Once morning collections were completed, we headed back into the lab to measure the supercooling points of the study insects. The supercooling point is the temperature at which the fluids inside the insect actually freeze. We test this by sticking a thermocouple to the back of the insect with special super secret recipe goo. The insect and attached thermocouple is placed into a culture tube; the tube is sealed with a foam stopper and then placed into a super chilled alcohol bath. The temperatures in the bath can go below -40 degrees Celsius. Data is gathered as the thermocouple measures all temperature changes in the culture tube. Since we cannot actually see the insect freezing, we must look for some other evidence of freezing. Whenever a liquid changes state to become a solid, the transition is always accompanied by a small release of thermal energy.

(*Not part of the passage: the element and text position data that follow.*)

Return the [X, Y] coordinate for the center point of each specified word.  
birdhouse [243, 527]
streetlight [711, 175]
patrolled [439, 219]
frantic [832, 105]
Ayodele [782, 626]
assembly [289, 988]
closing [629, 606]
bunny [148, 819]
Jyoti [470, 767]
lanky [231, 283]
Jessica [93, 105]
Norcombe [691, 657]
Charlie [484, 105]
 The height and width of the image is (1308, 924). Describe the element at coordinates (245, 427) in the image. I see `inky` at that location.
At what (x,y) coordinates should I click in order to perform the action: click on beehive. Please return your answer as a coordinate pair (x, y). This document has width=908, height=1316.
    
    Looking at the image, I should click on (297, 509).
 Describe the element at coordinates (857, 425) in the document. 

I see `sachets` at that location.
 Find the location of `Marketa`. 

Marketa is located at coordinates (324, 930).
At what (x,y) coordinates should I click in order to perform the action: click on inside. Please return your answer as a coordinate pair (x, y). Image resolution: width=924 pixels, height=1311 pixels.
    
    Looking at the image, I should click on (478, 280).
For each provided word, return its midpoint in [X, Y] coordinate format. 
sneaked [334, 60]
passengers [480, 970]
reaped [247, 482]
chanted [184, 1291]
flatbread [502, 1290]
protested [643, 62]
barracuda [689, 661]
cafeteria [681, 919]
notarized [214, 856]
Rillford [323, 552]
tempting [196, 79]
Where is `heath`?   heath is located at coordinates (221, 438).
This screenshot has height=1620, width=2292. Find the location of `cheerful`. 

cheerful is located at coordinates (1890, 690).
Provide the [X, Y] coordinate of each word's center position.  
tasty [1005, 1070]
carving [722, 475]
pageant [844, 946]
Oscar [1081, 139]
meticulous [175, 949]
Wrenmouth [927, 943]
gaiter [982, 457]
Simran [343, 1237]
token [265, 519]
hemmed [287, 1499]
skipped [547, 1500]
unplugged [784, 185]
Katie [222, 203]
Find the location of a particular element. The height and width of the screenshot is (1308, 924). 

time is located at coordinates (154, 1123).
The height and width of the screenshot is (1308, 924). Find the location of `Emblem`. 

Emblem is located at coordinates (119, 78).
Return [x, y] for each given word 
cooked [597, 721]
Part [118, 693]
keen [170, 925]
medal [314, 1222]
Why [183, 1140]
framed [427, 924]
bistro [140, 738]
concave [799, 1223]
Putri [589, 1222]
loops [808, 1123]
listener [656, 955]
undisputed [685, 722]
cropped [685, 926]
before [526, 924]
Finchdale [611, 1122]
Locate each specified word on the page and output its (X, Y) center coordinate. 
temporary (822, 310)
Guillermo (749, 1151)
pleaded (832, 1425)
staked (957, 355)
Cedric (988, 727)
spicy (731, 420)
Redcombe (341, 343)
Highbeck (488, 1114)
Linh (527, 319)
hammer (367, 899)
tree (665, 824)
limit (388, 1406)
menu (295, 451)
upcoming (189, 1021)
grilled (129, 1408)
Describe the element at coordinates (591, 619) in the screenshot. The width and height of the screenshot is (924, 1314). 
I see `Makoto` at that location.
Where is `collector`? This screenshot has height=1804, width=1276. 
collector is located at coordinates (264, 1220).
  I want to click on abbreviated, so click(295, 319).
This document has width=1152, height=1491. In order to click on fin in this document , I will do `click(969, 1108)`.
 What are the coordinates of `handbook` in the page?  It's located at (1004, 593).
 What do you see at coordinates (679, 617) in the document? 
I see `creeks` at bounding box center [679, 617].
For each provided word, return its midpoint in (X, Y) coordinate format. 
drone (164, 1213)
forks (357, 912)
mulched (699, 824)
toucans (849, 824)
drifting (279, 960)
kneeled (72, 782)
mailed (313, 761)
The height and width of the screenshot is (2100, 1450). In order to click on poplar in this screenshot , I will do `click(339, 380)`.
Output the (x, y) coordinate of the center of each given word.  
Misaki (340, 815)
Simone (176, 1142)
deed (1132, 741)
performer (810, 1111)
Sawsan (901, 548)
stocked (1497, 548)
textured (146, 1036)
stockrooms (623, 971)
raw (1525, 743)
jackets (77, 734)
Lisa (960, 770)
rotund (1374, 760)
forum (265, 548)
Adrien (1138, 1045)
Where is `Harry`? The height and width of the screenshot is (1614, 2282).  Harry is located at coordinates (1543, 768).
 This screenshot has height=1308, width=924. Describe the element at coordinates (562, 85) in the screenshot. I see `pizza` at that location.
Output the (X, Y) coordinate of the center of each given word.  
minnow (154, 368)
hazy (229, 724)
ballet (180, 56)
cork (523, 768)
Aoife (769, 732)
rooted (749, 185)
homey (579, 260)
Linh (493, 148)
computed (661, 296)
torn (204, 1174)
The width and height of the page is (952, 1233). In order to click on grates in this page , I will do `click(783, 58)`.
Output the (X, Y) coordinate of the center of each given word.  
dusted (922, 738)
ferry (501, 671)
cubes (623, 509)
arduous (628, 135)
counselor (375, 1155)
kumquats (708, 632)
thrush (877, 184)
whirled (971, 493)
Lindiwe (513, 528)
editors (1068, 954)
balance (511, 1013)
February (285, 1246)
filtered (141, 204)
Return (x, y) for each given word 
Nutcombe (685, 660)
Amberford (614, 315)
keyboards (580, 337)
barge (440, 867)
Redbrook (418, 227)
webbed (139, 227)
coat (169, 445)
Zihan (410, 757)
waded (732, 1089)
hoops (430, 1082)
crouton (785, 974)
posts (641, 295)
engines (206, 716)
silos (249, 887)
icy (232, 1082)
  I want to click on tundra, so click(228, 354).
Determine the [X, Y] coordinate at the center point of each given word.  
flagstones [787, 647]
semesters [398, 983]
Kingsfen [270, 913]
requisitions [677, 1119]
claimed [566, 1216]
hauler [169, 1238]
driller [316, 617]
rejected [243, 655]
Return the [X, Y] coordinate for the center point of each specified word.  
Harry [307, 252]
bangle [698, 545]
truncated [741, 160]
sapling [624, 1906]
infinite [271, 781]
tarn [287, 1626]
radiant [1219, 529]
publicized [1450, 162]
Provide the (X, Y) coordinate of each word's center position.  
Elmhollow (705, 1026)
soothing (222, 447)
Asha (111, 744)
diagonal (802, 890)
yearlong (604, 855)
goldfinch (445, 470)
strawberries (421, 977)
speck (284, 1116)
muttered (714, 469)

Since a solid is a lower energy form of matter, the molecules must release that extra, no longer needed energy into its surroundings. It is this small increase in temperature that we look for. The very beginning of the thermal energy release is considered to be the insect's supercooling point. So far we have found that the Cucujus larva have supercooling points anywhere between -90 and -280 degrees Celcius. What makes for such a wide variation is one of the questions being considered in this research.
While I have a chance here today, I wanted to start introducing the other members of the research team here. Dr. Valerie Bennett is the research celebrity for today's entry. Val is a postdoctoral fellow at the University of Notre Dame. She also has some ties to the Cincinnati area. After getting a bachelor's degree at Colgate University, Valerie got her Master's Degree and her Ph.D. at Miami University in Oxford. She went to Miami specifically to study cold tolerance in insects with Dr. Rick Lee. From Miami she moved to her post-doc position at Notre Dame. You'll be able to meet Val through the photos and hopefully in person a little later in the year.
One additional task for today is to begin preparations for the trip to Toolik Lake. Everyone here tells me that the most hazardous part of doing research at Toolik is getting there in the first place. The Dalton Highway, often called the Haul Road sounds like quite an experience. To make sure we get there in one piece, we turned our Ford Expedition over to the university motor pool this morning. The truck gets a thorough inspection, a CB radio, an extra spare tire and is fitted for tire chains. We are also having the third seat removed to make room for more lab equipment.
Tomorrow will be our last day for collection and analysis here in Fairbanks, and as long as the weather holds, we will leave for Toolik Lake on Saturday morning.